▸ Data rows:
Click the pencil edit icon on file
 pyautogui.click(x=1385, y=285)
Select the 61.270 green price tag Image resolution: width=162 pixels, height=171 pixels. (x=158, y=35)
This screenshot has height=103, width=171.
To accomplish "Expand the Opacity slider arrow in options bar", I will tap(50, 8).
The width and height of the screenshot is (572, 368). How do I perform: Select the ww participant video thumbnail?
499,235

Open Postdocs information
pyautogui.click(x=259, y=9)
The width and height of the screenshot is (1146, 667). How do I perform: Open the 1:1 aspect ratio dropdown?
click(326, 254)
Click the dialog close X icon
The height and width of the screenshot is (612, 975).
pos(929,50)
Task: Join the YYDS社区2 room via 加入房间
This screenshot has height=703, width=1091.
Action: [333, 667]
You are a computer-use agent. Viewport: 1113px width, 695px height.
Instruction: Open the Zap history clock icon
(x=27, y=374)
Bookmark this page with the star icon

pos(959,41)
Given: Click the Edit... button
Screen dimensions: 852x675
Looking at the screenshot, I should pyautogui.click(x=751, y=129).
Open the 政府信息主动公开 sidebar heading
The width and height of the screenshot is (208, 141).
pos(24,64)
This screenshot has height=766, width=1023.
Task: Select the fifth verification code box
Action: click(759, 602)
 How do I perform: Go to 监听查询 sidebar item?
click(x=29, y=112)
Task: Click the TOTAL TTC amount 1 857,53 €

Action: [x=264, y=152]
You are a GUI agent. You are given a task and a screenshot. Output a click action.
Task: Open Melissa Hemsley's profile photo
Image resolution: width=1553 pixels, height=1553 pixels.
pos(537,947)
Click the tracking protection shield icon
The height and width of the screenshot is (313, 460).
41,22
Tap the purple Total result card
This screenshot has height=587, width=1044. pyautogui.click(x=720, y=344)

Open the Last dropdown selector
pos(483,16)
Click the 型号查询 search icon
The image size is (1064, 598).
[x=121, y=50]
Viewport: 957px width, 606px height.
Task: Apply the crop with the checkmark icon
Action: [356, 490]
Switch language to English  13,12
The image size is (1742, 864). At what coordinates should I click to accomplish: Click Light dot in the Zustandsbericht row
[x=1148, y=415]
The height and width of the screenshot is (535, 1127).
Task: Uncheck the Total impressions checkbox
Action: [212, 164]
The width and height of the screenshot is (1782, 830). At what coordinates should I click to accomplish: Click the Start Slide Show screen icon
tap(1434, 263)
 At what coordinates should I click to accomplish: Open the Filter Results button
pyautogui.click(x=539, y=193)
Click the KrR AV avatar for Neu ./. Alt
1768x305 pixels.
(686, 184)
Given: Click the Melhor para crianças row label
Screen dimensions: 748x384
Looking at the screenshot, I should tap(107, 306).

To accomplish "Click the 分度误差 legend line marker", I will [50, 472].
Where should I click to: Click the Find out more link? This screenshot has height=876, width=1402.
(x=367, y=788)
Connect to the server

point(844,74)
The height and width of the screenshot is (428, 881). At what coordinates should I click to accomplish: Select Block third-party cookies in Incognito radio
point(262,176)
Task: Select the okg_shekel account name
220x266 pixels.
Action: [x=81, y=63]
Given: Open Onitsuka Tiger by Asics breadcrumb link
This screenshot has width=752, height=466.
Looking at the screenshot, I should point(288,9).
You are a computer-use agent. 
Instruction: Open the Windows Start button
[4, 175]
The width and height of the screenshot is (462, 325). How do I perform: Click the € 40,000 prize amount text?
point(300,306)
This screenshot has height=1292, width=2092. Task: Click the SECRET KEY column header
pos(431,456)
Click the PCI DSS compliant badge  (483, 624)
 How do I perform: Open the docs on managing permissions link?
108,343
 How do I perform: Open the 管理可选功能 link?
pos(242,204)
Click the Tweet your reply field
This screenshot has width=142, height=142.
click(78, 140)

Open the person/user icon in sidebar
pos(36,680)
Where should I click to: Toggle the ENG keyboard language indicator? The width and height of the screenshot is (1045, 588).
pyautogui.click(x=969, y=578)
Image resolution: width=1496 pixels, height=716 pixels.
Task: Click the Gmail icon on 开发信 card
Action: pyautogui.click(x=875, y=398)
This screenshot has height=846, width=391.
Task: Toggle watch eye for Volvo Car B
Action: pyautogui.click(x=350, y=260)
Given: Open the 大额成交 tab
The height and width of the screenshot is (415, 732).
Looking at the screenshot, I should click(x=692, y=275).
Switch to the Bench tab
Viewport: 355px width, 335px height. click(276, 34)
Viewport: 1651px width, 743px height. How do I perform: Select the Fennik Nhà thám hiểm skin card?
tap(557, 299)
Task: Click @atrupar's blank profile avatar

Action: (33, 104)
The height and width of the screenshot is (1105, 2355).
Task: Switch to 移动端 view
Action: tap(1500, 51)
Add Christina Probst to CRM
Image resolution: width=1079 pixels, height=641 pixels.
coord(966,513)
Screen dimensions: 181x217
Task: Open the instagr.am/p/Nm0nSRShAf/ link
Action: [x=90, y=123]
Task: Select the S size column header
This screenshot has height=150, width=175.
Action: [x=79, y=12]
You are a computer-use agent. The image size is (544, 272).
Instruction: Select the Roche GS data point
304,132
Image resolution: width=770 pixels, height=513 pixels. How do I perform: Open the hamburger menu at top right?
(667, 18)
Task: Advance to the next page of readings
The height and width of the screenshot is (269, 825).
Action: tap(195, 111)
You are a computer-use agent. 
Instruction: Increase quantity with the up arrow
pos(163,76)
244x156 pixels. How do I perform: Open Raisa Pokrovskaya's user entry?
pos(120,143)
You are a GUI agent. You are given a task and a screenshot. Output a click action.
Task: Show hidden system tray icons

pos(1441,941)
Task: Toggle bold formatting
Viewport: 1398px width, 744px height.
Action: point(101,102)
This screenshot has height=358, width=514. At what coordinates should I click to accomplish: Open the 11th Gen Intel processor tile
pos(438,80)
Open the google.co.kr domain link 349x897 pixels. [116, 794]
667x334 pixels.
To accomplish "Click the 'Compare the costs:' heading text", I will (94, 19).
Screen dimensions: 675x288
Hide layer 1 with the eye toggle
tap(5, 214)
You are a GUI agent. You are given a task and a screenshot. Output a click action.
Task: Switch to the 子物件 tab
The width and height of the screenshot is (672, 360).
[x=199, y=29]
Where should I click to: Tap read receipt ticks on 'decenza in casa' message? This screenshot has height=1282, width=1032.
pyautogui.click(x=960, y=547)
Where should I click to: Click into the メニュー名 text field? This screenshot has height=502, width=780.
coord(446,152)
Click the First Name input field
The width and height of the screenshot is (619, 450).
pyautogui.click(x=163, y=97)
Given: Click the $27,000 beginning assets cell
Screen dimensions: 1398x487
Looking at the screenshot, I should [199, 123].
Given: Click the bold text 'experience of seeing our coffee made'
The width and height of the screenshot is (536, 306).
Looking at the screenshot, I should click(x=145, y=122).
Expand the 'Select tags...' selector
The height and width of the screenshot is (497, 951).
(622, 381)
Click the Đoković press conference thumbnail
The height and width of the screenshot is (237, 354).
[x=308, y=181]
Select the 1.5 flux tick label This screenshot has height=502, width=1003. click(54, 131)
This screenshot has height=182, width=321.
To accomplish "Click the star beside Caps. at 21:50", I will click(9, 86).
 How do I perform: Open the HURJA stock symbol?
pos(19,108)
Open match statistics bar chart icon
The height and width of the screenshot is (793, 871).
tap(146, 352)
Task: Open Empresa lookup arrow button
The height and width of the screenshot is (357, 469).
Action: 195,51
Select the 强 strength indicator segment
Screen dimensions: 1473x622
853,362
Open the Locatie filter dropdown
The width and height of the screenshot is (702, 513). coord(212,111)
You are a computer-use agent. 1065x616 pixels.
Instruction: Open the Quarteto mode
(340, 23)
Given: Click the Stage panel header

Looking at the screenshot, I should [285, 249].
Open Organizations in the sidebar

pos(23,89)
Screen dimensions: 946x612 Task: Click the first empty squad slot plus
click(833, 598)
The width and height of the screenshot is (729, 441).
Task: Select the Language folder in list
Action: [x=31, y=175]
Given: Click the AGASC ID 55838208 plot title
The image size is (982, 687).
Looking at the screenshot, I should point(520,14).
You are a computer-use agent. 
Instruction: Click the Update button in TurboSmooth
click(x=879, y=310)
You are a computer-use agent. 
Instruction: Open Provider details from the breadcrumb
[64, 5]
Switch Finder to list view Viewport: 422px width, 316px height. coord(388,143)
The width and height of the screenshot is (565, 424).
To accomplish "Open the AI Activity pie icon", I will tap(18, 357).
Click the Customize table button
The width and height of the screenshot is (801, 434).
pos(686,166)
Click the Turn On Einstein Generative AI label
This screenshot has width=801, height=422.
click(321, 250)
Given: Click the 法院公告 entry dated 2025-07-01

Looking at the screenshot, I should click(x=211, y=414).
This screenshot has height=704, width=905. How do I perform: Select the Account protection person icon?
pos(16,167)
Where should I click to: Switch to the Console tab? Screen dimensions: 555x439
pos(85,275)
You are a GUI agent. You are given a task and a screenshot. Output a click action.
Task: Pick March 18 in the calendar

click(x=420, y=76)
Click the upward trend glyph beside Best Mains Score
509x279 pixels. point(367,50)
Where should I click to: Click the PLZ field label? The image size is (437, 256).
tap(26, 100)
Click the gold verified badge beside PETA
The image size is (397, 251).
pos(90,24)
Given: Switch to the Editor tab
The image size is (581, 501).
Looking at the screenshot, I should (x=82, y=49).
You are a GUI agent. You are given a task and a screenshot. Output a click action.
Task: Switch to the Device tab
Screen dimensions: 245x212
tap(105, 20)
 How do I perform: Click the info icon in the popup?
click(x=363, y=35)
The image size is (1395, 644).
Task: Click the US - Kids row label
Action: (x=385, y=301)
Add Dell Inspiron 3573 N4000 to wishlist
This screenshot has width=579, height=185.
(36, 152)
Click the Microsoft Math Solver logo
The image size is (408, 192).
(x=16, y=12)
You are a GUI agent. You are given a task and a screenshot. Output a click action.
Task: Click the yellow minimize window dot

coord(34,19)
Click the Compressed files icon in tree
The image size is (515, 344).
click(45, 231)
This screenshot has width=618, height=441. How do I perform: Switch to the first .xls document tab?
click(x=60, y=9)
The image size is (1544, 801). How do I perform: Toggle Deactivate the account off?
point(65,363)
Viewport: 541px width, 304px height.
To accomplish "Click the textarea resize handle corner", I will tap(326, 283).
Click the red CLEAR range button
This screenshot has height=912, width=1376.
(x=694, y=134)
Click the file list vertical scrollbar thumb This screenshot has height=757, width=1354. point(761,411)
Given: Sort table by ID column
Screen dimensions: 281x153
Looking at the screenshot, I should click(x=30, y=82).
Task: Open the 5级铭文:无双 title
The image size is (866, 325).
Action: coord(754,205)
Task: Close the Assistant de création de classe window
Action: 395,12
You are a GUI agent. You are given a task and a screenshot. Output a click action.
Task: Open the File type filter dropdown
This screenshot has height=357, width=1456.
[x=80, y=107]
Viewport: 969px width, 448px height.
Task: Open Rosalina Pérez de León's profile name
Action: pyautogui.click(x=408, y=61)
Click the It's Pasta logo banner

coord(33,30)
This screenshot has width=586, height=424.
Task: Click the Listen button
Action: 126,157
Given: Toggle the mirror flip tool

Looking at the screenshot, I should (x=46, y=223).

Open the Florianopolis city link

▸ Given request: Render the listing as a Markdown table with the columns Row and Line, starting at the first line and going up to and including the line containing "will tap(50, 8).", with blank lines skipped.

▸ Full output:
| Row | Line |
|---|---|
| 1 | Click the pencil edit icon on file |
| 2 |  pyautogui.click(x=1385, y=285) |
| 3 | Select the 61.270 green price tag Image resolution: width=162 pixels, height=171 pixels. (x=158, y=35) |
| 4 | This screenshot has height=103, width=171. |
| 5 | To accomplish "Expand the Opacity slider arrow in options bar", I will tap(50, 8). |